So thorough, in fact, that his report covers nearly every shortcoming and remedy Maine legislatures going back a decade would have known about had they been listening to those who deal with the South Portland facility every day.
From those who work there, lawmakers would have heard about the impact years of budget cuts have had upon staffing levels, morale, educational and rehabilitation programs, building upkeep. From the kids sentenced there, and their families, they would have heard about the degrading atmosphere such state-sanctioned neglect fosters, about the boredom and hopelessness that results. From virtually every police chief and sheriff in the state, they would have heard the real concern that the kid who comes out of the Youth Center is likely to be more anti-social, more embittered, more angry than the kid who went in.

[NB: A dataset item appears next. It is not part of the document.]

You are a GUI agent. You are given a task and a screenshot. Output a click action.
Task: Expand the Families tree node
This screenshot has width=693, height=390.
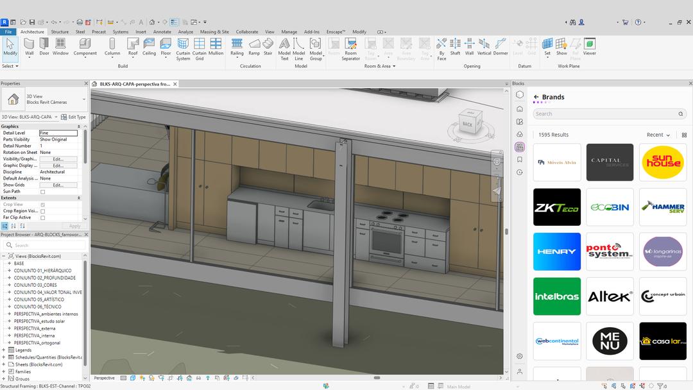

Still, if it takes hiring a consultant to give common knowledge an official stamp of approval, so be it. If it takes the humiliation of being cited by Amnesty International as a prime example of hideous juvenile corrections practices in the United States, so be it. Just so lawmakers now do something about it.
Mr. Loughran is a recognized expert in the field and his findings are indisputable: The 145-year-old campus is overcrowded, buildings are in advanced stages of disrepair, there are too few classrooms and teachers, there is no separate facility for mentally ill or drug-addicted offenders. The pay is low, the working hours long and stressful, the turnover is high. In short, Loughran found years of deep budget cuts had the inevitable and totally predictable result of turning Maine’s juvenile correction system into a “prison-like culture.”
Last year’s legislature did appropriate $25 million to upgrade MYC and a smaller facility in Charleston — after the Department of Corrections led lawmakers on guided tours of the facilities and judges mounted a scolding campaign. Yet early this session, rumblings were heard from the new Legislature about scrapping the renovation plan, employing the hoary argument that programs should come before bricks and mortar. Mr. Loughran’s report makes it clear that adequate buildings are an integral part of a solution.
The net effect of the tours, the scoldings and the Amnesty International report has been good — there now are lawmakers who take the issue seriously and who seem dedicated to making improvements. Still, it’s unfortunate that some of this new advocacy is tainted by a fair amount of blame-shifting to the Department of Corrections, as though the budgets passed by legislatures had nothing to do with the problem.
It’s often said that free advice is worth every penny. For years, Maine lawmakers have ignored the free advice given by those most closely involved with juvenile corrections. If Mr. Loughran’s report and its cachet of official expertise leads to a new, long-term commitment to juvenile corrections, to creating a system that helps troubled kids and treats staff with respect, it, too, is worth every penny. Even if it took 2.11 million of them.